### What the task requires:
Copy every entry exactly.

### Material supplied:
::::::::::
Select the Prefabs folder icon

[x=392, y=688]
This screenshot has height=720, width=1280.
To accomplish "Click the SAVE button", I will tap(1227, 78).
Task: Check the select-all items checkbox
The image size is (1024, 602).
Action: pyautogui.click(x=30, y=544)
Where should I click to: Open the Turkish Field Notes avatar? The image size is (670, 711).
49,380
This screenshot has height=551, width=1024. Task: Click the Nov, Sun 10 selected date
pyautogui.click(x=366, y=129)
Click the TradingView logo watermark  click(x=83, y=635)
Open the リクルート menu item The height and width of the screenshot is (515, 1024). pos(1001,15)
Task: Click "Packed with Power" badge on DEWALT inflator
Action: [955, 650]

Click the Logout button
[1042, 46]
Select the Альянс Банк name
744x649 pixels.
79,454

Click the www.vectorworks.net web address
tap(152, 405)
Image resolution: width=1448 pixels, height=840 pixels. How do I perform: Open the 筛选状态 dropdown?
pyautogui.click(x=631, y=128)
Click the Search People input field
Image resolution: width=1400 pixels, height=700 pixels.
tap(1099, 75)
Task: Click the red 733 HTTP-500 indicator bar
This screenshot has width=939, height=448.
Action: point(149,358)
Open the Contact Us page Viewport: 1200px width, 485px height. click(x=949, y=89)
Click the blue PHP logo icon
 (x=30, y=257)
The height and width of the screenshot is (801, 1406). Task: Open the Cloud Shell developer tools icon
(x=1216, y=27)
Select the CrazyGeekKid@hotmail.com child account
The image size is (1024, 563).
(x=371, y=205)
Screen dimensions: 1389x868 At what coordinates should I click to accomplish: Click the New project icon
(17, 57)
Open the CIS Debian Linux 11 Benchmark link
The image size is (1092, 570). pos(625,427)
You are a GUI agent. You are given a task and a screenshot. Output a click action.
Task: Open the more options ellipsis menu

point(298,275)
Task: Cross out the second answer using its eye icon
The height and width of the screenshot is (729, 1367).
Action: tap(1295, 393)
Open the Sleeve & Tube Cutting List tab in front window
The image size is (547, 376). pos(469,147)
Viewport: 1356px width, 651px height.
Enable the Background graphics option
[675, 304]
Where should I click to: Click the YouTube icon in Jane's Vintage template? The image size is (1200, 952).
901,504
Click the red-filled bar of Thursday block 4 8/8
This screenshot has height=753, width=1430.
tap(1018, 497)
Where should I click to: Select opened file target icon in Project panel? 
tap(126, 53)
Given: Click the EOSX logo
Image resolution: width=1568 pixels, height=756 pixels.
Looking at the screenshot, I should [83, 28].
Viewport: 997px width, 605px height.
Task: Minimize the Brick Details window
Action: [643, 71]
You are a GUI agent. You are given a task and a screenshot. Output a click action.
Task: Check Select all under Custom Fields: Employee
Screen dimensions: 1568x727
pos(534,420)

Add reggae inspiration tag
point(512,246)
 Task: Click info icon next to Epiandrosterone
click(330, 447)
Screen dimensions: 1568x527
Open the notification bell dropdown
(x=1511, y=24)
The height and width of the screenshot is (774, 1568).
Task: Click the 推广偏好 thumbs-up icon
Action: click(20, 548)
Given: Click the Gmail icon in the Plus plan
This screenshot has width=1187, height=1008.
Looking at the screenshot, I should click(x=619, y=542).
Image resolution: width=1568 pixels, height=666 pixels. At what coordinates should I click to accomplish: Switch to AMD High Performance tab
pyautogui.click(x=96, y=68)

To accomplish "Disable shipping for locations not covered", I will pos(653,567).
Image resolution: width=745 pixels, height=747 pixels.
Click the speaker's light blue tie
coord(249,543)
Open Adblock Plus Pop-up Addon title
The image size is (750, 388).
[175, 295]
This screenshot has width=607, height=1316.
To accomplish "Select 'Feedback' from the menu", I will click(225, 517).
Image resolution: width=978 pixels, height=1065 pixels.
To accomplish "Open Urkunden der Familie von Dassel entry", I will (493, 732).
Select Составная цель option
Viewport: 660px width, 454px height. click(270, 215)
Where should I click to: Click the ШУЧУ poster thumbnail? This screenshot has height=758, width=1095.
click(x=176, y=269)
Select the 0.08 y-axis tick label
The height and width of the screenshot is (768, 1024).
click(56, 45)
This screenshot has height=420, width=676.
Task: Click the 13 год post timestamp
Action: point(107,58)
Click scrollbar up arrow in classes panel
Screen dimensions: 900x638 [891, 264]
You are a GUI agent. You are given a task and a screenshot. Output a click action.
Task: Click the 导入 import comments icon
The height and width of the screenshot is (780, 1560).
::::::::::
### Reply:
Select the Prefabs folder icon

[x=392, y=688]
This screenshot has height=720, width=1280.
To accomplish "Click the SAVE button", I will tap(1227, 78).
Task: Check the select-all items checkbox
The image size is (1024, 602).
Action: pyautogui.click(x=30, y=544)
Where should I click to: Open the Turkish Field Notes avatar? The image size is (670, 711).
49,380
This screenshot has height=551, width=1024. Task: Click the Nov, Sun 10 selected date
pyautogui.click(x=366, y=129)
Click the TradingView logo watermark  click(x=83, y=635)
Open the リクルート menu item The height and width of the screenshot is (515, 1024). pos(1001,15)
Task: Click "Packed with Power" badge on DEWALT inflator
Action: [955, 650]

Click the Logout button
[1042, 46]
Select the Альянс Банк name
744x649 pixels.
79,454

Click the www.vectorworks.net web address
tap(152, 405)
Image resolution: width=1448 pixels, height=840 pixels. How do I perform: Open the 筛选状态 dropdown?
pyautogui.click(x=631, y=128)
Click the Search People input field
Image resolution: width=1400 pixels, height=700 pixels.
tap(1099, 75)
Task: Click the red 733 HTTP-500 indicator bar
This screenshot has width=939, height=448.
Action: point(149,358)
Open the Contact Us page Viewport: 1200px width, 485px height. click(x=949, y=89)
Click the blue PHP logo icon
 (x=30, y=257)
The height and width of the screenshot is (801, 1406). Task: Open the Cloud Shell developer tools icon
(x=1216, y=27)
Select the CrazyGeekKid@hotmail.com child account
The image size is (1024, 563).
(x=371, y=205)
Screen dimensions: 1389x868 At what coordinates should I click to accomplish: Click the New project icon
(17, 57)
Open the CIS Debian Linux 11 Benchmark link
The image size is (1092, 570). pos(625,427)
You are a GUI agent. You are given a task and a screenshot. Output a click action.
Task: Open the more options ellipsis menu

point(298,275)
Task: Cross out the second answer using its eye icon
The height and width of the screenshot is (729, 1367).
Action: tap(1295, 393)
Open the Sleeve & Tube Cutting List tab in front window
The image size is (547, 376). pos(469,147)
Viewport: 1356px width, 651px height.
Enable the Background graphics option
[675, 304]
Where should I click to: Click the YouTube icon in Jane's Vintage template? The image size is (1200, 952).
901,504
Click the red-filled bar of Thursday block 4 8/8
This screenshot has height=753, width=1430.
tap(1018, 497)
Where should I click to: Select opened file target icon in Project panel? 
tap(126, 53)
Given: Click the EOSX logo
Image resolution: width=1568 pixels, height=756 pixels.
Looking at the screenshot, I should [83, 28].
Viewport: 997px width, 605px height.
Task: Minimize the Brick Details window
Action: [643, 71]
You are a GUI agent. You are given a task and a screenshot. Output a click action.
Task: Check Select all under Custom Fields: Employee
Screen dimensions: 1568x727
pos(534,420)

Add reggae inspiration tag
point(512,246)
 Task: Click info icon next to Epiandrosterone
click(330, 447)
Screen dimensions: 1568x527
Open the notification bell dropdown
(x=1511, y=24)
The height and width of the screenshot is (774, 1568).
Task: Click the 推广偏好 thumbs-up icon
Action: click(20, 548)
Given: Click the Gmail icon in the Plus plan
This screenshot has width=1187, height=1008.
Looking at the screenshot, I should click(x=619, y=542).
Image resolution: width=1568 pixels, height=666 pixels. At what coordinates should I click to accomplish: Switch to AMD High Performance tab
pyautogui.click(x=96, y=68)

To accomplish "Disable shipping for locations not covered", I will pos(653,567).
Image resolution: width=745 pixels, height=747 pixels.
Click the speaker's light blue tie
coord(249,543)
Open Adblock Plus Pop-up Addon title
The image size is (750, 388).
[175, 295]
This screenshot has width=607, height=1316.
To accomplish "Select 'Feedback' from the menu", I will click(225, 517).
Image resolution: width=978 pixels, height=1065 pixels.
To accomplish "Open Urkunden der Familie von Dassel entry", I will (493, 732).
Select Составная цель option
Viewport: 660px width, 454px height. click(270, 215)
Where should I click to: Click the ШУЧУ poster thumbnail? This screenshot has height=758, width=1095.
click(x=176, y=269)
Select the 0.08 y-axis tick label
The height and width of the screenshot is (768, 1024).
click(56, 45)
This screenshot has height=420, width=676.
Task: Click the 13 год post timestamp
Action: point(107,58)
Click scrollbar up arrow in classes panel
Screen dimensions: 900x638 [891, 264]
You are a GUI agent. You are given a task and a screenshot. Output a click action.
Task: Click the 导入 import comments icon
The height and width of the screenshot is (780, 1560).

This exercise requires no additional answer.